## [Records provided]

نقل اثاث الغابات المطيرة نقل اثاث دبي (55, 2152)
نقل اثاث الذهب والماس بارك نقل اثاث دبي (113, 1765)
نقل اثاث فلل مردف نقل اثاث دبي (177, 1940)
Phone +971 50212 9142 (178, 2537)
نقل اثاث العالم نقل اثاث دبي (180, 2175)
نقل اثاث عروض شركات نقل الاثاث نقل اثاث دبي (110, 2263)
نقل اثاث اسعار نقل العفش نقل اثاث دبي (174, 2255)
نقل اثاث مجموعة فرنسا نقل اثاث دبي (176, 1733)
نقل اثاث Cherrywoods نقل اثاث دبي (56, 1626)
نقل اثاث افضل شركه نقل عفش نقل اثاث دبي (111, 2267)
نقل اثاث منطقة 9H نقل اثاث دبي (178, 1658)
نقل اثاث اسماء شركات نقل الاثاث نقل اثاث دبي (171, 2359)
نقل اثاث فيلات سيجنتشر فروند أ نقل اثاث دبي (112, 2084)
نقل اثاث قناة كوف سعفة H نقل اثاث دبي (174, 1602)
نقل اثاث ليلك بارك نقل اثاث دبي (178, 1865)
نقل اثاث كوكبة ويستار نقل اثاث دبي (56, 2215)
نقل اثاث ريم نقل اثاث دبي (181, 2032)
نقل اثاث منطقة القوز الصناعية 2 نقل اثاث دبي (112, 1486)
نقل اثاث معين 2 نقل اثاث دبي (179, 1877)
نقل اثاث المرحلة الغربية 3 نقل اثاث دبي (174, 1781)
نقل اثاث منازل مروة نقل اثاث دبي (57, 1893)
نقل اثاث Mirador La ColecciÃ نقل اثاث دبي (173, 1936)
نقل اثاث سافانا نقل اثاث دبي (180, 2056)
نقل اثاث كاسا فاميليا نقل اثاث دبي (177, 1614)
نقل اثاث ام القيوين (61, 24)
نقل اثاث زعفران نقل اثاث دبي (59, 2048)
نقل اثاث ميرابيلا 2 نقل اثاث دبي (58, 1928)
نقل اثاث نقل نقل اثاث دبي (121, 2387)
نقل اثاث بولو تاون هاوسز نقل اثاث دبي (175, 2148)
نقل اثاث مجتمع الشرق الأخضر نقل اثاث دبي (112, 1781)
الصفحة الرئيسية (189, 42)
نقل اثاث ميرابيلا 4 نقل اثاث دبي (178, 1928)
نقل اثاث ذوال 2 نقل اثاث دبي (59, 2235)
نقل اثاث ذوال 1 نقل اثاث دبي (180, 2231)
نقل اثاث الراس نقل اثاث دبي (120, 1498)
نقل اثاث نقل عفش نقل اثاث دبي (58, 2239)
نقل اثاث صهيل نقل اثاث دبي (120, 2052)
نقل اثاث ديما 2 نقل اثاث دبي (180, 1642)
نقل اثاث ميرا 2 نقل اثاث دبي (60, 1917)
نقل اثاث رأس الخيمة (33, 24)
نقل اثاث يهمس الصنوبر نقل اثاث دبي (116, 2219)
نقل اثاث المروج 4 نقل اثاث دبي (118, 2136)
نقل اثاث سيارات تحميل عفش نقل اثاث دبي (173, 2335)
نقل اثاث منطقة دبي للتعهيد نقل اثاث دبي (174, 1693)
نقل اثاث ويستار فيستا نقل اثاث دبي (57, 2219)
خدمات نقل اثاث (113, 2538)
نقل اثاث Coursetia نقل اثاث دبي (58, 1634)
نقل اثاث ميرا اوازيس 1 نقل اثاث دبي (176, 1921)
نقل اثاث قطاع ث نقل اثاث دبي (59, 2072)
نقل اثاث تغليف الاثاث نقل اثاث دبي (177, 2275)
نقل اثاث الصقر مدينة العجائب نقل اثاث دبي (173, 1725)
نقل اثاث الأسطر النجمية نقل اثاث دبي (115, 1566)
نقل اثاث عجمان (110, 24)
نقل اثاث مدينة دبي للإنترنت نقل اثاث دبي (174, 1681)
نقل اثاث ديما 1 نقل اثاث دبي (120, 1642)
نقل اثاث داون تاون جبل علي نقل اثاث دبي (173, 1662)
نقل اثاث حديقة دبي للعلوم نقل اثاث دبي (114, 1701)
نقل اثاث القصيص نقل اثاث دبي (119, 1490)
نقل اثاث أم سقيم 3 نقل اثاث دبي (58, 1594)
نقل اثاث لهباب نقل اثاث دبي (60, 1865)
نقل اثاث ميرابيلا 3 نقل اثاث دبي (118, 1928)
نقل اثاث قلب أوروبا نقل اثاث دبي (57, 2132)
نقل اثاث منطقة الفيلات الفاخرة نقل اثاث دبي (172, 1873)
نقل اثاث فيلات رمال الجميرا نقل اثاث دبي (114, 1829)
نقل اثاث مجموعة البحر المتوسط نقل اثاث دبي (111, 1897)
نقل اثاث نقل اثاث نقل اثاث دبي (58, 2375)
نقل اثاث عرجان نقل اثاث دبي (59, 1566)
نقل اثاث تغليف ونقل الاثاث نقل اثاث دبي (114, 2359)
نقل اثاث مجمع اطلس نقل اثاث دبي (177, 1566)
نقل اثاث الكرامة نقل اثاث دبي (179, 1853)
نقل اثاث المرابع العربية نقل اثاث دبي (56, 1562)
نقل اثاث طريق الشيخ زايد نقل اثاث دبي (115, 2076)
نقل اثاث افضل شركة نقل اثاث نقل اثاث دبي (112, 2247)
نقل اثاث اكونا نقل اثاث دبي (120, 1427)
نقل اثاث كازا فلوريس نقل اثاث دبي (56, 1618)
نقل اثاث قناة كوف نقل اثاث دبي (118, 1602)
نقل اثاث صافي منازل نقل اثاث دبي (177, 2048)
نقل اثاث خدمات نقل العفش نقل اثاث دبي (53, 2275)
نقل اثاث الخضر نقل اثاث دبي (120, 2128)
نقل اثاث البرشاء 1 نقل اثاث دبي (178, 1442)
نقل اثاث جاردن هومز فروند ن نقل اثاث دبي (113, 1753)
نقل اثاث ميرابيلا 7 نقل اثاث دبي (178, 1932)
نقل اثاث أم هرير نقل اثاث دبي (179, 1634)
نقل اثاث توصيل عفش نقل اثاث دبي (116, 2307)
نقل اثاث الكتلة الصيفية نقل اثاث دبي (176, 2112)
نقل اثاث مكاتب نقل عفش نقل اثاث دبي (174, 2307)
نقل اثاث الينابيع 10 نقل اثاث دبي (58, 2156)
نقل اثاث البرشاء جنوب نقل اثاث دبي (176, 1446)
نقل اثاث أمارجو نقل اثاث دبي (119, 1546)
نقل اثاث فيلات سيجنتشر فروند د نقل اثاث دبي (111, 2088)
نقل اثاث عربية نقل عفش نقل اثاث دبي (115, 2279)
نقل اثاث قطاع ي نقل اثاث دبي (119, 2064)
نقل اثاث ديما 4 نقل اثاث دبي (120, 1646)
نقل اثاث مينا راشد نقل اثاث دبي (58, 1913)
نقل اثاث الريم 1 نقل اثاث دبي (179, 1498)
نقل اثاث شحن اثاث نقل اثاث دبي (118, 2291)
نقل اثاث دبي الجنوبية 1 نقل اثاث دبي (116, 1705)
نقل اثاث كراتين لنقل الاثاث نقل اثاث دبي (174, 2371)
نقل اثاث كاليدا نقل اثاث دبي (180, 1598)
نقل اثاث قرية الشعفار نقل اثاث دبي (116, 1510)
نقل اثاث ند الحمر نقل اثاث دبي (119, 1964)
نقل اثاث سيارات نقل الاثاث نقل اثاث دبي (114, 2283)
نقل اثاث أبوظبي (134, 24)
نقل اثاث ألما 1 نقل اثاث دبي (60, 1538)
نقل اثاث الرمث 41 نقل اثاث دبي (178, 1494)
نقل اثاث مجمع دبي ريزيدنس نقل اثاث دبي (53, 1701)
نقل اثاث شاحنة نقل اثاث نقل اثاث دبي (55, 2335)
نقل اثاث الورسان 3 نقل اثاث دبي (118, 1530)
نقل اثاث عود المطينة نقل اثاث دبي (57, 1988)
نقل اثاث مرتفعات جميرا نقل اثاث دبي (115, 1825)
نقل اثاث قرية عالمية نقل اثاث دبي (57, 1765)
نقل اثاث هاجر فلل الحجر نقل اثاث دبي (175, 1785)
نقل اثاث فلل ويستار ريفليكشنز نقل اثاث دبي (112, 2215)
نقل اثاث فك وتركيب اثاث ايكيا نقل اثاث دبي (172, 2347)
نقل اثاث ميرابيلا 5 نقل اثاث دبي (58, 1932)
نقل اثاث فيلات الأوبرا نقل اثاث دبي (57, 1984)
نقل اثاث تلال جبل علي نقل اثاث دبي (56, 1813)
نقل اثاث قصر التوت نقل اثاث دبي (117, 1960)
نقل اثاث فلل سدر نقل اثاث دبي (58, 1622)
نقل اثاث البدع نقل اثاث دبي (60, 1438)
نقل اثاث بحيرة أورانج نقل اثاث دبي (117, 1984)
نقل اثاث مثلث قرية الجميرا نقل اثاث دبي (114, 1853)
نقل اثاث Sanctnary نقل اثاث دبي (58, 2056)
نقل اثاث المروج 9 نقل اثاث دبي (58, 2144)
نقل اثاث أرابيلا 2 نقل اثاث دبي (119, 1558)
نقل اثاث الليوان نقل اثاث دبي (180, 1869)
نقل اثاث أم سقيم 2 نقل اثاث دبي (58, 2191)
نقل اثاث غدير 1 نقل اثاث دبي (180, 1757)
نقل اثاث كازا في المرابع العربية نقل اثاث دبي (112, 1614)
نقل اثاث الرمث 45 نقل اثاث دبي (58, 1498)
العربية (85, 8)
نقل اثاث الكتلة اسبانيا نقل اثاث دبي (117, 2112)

## [What this task involves]
Among the entries above, copy exactly only the lines starting with the one containing "نقل اثاث منطقة 9H نقل اثاث دبي (178, 1658)" and going through the one containing "نقل اثاث ديما 2 نقل اثاث دبي (180, 1642)", both ends included.

## [Expected output]
نقل اثاث منطقة 9H نقل اثاث دبي (178, 1658)
نقل اثاث اسماء شركات نقل الاثاث نقل اثاث دبي (171, 2359)
نقل اثاث فيلات سيجنتشر فروند أ نقل اثاث دبي (112, 2084)
نقل اثاث قناة كوف سعفة H نقل اثاث دبي (174, 1602)
نقل اثاث ليلك بارك نقل اثاث دبي (178, 1865)
نقل اثاث كوكبة ويستار نقل اثاث دبي (56, 2215)
نقل اثاث ريم نقل اثاث دبي (181, 2032)
نقل اثاث منطقة القوز الصناعية 2 نقل اثاث دبي (112, 1486)
نقل اثاث معين 2 نقل اثاث دبي (179, 1877)
نقل اثاث المرحلة الغربية 3 نقل اثاث دبي (174, 1781)
نقل اثاث منازل مروة نقل اثاث دبي (57, 1893)
نقل اثاث Mirador La ColecciÃ نقل اثاث دبي (173, 1936)
نقل اثاث سافانا نقل اثاث دبي (180, 2056)
نقل اثاث كاسا فاميليا نقل اثاث دبي (177, 1614)
نقل اثاث ام القيوين (61, 24)
نقل اثاث زعفران نقل اثاث دبي (59, 2048)
نقل اثاث ميرابيلا 2 نقل اثاث دبي (58, 1928)
نقل اثاث نقل نقل اثاث دبي (121, 2387)
نقل اثاث بولو تاون هاوسز نقل اثاث دبي (175, 2148)
نقل اثاث مجتمع الشرق الأخضر نقل اثاث دبي (112, 1781)
الصفحة الرئيسية (189, 42)
نقل اثاث ميرابيلا 4 نقل اثاث دبي (178, 1928)
نقل اثاث ذوال 2 نقل اثاث دبي (59, 2235)
نقل اثاث ذوال 1 نقل اثاث دبي (180, 2231)
نقل اثاث الراس نقل اثاث دبي (120, 1498)
نقل اثاث نقل عفش نقل اثاث دبي (58, 2239)
نقل اثاث صهيل نقل اثاث دبي (120, 2052)
نقل اثاث ديما 2 نقل اثاث دبي (180, 1642)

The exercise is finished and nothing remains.